[Date Prev][Date Next][Thread Prev][Thread Next][Date Index][Thread Index]
Re: [PATCH v2 2/2] GitLab Gating CI: initial set of jobs, documentation
From: |
Cleber Rosa |
Subject: |
Re: [PATCH v2 2/2] GitLab Gating CI: initial set of jobs, documentation and scripts |
Date: |
Fri, 4 Sep 2020 11:10:00 -0400 |
On Fri, Sep 04, 2020 at 09:18:16AM +0100, Daniel P. Berrangé wrote:
> On Thu, Sep 03, 2020 at 08:11:39PM -0400, Cleber Rosa wrote:
> > On Thu, Jul 09, 2020 at 11:30:29AM +0100, Daniel P. Berrangé wrote:
> > > On Wed, Jul 08, 2020 at 10:46:57PM -0400, Cleber Rosa wrote:
> > > > This is a mapping of Peter's "remake-merge-builds" and
> > > > "pull-buildtest" scripts, gone through some updates, adding some build
> > > > option and removing others.
> > > >
> > > > The jobs currently cover the machines that the QEMU project owns, and
> > > > that
> > > > are setup and ready to run jobs:
> > > >
> > > > - Ubuntu 18.04 on S390x
> > > > - Ubuntu 20.04 on aarch64
> > > >
> > > > During the development of this set of jobs, the GitLab CI was tested
> > > > with many other architectures, including ppc64, s390x and aarch64,
> > > > along with the other OSs (not included here):
> > > >
> > > > - Fedora 30
> > > > - FreeBSD 12.1
> > > >
> > > > More information can be found in the documentation itself.
> > > >
> > > > Signed-off-by: Cleber Rosa <crosa@redhat.com>
> > > > ---
> > > > .gitlab-ci.d/gating.yml | 146 +++++++++++++++++
> > >
> > > AFAIK, the jobs in this file just augment what is already defined
> > > in the main .gitlab-ci.yml. Also since we're providing setup info
> > > for other people to configure custom runners, these jobs are usable
> > > for non-gating CI scenarios too.
> > >
> >
> > If you mean that they introduced new jobs, you're right.
> >
> > > IOW, the jobs in this file happen to be usable for gating, but they
> > > are not the only gating jobs, and can be used for non-gating reasons.
> > >
> >
> > Right, I do not doubt these jobs may be useful to other people and on
> > scenarios other than "before merging a patch series".
> >
> > > This is a complicated way of saying that gating.yml is not a desirable
> > > filename, so I'd suggest splitting it in two and having these files
> > > named based on what their contents is, rather than their use case:
> > >
> > > .gitlab-ci.d/runners-s390x.yml
> > > .gitlab-ci.d/runners-aarch64.yml
> > >
> > > The existing jobs in .gitlab-ci.yml could possibly be moved into
> > > a .gitlab-ci.d/runners-shared.yml file for consistency.
> > >
> >
> > Do you imply that every gitlab CI job should be a gating job? And
> > that the same jobs should be used when other people with their own
> > forks? I find this problematic because:
> >
> > * It would trigger pipelines with jobs that, unless every user has the
> > same runners configured, would have unfulfilled jobs that don't have
> > a matching hardware.
>
> Jobs that require a custom runner should not be set to run by default,
> but individual contributors must absolutely be able to opt-in to running
> those jobs simply by registering a runner on their account.
>
Agreed, and that's why they have been put into this diffent "gating"
class here.
> > * It dilutes the idea that those jobs are inherently different with
> > regards to the management of their infrastructure.
>
> I don't really know what yiu mean here, but "Inherantly different"

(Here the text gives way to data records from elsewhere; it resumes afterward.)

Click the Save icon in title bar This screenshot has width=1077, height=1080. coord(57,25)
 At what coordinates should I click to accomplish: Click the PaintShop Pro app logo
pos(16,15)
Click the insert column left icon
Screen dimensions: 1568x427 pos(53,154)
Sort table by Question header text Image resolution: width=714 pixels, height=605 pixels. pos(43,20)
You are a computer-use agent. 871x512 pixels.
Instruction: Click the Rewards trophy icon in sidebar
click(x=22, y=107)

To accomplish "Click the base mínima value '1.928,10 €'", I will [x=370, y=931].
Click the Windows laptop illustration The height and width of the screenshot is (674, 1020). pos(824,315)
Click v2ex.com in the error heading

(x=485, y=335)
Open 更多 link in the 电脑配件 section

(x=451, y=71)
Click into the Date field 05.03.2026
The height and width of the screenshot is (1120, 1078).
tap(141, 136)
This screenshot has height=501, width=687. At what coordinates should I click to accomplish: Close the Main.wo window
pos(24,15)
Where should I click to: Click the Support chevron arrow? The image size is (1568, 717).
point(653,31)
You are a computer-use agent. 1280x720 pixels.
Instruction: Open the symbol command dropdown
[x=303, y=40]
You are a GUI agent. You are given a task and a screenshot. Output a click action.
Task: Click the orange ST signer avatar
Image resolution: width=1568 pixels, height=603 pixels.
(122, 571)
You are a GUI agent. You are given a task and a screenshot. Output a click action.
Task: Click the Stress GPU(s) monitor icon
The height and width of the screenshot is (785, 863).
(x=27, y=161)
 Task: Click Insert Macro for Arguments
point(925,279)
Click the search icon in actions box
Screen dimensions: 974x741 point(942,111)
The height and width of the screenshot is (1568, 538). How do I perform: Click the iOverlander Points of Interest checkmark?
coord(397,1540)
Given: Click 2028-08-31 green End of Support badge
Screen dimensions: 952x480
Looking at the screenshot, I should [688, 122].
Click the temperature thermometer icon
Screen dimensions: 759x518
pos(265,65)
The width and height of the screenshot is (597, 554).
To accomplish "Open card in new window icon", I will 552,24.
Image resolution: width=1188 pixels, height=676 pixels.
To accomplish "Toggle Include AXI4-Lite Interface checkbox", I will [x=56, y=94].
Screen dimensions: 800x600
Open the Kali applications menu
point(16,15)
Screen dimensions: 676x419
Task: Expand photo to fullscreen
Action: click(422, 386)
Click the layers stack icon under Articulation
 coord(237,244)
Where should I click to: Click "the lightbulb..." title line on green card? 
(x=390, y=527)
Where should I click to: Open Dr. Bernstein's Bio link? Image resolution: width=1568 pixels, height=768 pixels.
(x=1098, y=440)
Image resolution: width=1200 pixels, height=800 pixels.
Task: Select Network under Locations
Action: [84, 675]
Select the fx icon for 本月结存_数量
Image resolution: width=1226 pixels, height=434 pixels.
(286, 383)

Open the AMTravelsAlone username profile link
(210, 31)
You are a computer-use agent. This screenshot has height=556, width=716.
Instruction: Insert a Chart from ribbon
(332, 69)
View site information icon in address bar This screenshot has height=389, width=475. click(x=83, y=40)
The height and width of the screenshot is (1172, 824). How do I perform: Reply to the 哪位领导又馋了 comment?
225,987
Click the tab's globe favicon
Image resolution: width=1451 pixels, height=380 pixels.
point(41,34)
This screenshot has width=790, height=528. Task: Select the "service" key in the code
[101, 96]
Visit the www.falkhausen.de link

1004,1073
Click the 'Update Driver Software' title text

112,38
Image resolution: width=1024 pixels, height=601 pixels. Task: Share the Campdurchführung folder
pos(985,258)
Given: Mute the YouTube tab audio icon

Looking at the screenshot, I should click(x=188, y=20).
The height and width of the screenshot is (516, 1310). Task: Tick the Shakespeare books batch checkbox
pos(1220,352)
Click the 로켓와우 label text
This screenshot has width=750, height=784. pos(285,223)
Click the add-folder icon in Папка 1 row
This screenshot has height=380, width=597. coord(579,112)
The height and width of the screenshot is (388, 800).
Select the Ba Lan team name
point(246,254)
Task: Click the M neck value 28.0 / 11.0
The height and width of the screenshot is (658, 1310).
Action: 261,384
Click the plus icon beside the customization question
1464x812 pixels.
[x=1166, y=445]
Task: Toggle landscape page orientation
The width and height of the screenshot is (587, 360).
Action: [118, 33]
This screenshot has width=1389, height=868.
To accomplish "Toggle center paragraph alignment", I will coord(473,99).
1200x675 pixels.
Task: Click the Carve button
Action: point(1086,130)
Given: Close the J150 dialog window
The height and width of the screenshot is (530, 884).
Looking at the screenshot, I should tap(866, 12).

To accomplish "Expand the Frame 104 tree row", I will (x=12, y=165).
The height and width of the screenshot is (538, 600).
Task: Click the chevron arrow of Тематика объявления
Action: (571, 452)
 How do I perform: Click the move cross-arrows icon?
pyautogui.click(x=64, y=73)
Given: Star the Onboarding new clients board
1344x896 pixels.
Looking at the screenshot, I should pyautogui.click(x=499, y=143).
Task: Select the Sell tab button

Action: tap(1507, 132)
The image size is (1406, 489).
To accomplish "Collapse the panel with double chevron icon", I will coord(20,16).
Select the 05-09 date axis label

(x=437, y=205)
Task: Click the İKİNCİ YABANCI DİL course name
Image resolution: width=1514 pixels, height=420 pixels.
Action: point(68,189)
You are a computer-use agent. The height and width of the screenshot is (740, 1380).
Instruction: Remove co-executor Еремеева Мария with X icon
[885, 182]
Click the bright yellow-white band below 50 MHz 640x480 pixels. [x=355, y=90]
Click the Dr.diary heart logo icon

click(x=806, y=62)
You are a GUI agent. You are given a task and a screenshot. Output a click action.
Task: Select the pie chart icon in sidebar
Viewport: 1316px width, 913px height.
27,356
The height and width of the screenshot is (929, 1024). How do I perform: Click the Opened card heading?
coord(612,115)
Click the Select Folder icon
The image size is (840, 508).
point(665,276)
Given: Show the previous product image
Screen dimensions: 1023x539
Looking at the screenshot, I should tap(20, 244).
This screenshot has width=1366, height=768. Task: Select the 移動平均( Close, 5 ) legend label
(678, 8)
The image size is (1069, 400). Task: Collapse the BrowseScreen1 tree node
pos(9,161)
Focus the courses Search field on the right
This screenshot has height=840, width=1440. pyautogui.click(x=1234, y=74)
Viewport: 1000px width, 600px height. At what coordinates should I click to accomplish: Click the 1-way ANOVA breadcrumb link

> does not sound like a desirable property.
>
Organizations and individuals will have responsibility over the
infrastructure they choose to add, which is "inherently different"
from the gitlab shared machines. Not sure there's a way around it.
> > * It destroys the notion of layered testing, for whatever people find
> > that worth it, where a faster turnaround could/would be possible
> > with fewer jobs for every push, and many more jobs before a merge.
>
> The key goal of CI is to reduce the burden on maintainers. The biggest
> cost is if we merge code and failure is noticed after merge. IT is
> still a large cost, however, if Peter only finds a CI failure when he
> attempts the pre-merge test. He has to throw out the pull request
> putting more work on the subsystem maintainer. The subsystem maintainer
> may have to throw it back to the original author.
>
> The ideal scenario that we need to strive towards is that the original
> author has tested their code with 100% coverage of all the CI jobs QMEU
> has defined.
>
I agree... but it's also unrealistic at this point, right? For
instance, do we have s390x boxes to run all of those? Avocado has
been using Travis CI for s390x/ppc64/aarch64, and those are quite
unreliable even with a load many orders of magnitude smaller then the
QEMU project. So, resources are needed to have this flat, 100%
coverage, "ideal scenario" you describe.
> Any time there is a job that is not run by authors, but only by the
> maintainers, we are putting increased burden on the maintainers, so
> must be minimize that.
>
I agree. But if resources are limited, then should the testing scope
be decresead so that it's equalized?
> IOW, layered testing is not desirable as goal. Rather layered testing
> is just a default setup, but we'd encourage contributors to run the
> full set of CI jobs, especially if they are frequent contributors.
> The more they run themselves, the less burden on subsystem maintainers
> and Peter, and thus the better we all scale.
>
We agree on goals, we don't agree on the strategy though.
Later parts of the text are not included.